CCA DIEP class 50 not being recorded in turbotax 2025?

To better assist you, we do need more details.

As per the CRA, the immediate expensing incentive has the following characteristics:
An eligible person or partnership (EPOP) may deduct the full cost of designated immediate expensing properties (DIEPs) up to $1.5 million per tax year, subject to specific limitations
 

  • The deduction applies only to immediate expensing property that you designated as a DIEP on the prescribed form you must file with the minister by the due date
  • The deduction is available only for the year when the property becomes available for use
  • The deduction is limited to $1.5 million per tax year:
  • The $1.5 million may be shared among associated members of a group.

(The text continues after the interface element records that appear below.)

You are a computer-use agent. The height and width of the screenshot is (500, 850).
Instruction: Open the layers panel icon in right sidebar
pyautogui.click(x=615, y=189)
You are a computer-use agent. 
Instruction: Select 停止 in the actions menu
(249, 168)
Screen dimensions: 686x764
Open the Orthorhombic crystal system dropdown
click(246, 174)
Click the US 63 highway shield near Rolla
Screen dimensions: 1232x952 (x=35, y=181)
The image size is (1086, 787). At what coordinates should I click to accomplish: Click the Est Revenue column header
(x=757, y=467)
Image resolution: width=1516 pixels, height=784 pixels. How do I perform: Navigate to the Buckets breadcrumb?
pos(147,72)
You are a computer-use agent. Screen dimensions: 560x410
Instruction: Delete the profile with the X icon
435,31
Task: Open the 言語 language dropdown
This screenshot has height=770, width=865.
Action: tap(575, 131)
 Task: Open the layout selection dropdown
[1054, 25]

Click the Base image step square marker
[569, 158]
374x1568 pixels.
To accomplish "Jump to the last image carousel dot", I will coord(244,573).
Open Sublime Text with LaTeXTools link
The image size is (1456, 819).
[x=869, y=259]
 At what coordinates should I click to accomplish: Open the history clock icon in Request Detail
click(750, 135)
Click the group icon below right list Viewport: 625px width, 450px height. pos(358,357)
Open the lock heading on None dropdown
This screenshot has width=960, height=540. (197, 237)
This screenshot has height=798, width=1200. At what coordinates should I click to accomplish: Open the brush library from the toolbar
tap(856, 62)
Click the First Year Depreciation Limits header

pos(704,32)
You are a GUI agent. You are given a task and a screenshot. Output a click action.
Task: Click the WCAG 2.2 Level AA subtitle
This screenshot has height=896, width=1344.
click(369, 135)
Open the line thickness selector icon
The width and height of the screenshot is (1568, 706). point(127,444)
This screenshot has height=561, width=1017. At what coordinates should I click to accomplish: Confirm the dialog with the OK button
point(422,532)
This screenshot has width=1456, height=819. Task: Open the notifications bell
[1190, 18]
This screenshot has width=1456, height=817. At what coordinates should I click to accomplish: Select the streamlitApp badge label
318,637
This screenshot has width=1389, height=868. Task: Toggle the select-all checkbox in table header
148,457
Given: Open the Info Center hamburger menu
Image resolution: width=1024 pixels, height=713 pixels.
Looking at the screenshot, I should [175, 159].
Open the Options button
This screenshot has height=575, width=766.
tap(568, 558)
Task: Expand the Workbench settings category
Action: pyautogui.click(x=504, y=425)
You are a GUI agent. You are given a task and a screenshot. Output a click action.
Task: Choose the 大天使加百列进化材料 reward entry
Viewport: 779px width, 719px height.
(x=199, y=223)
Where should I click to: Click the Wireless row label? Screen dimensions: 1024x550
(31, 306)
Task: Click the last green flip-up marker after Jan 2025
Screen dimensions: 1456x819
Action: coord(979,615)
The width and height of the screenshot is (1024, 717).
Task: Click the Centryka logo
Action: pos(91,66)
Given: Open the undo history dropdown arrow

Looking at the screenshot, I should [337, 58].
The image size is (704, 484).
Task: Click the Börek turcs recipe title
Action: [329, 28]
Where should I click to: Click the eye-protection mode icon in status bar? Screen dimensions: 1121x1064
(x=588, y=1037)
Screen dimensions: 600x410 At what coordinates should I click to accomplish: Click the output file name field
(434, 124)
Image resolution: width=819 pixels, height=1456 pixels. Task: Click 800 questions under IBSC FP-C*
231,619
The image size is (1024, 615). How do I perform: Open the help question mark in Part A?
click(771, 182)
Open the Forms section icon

Each member must file an agreement on the prescribed form assigning a percentage to one or more of them for the year
  • The limit is also prorated for tax years shorter than 365 days
  • If the capital cost of the DIEP is more than $1.5 million and is included in more than one CCA class, the EPOP can decide which CCA class the immediate expensing deduction is attributed to
  • The deduction is limited to the amount of income earned (before deducting CCA) from the business or property for which the DIEP is used

https://www.canada.ca/en/revenue-agency/services/forms-publications/publications/t4002/t4002-6.html

 

Thank you for choosing TurboTax.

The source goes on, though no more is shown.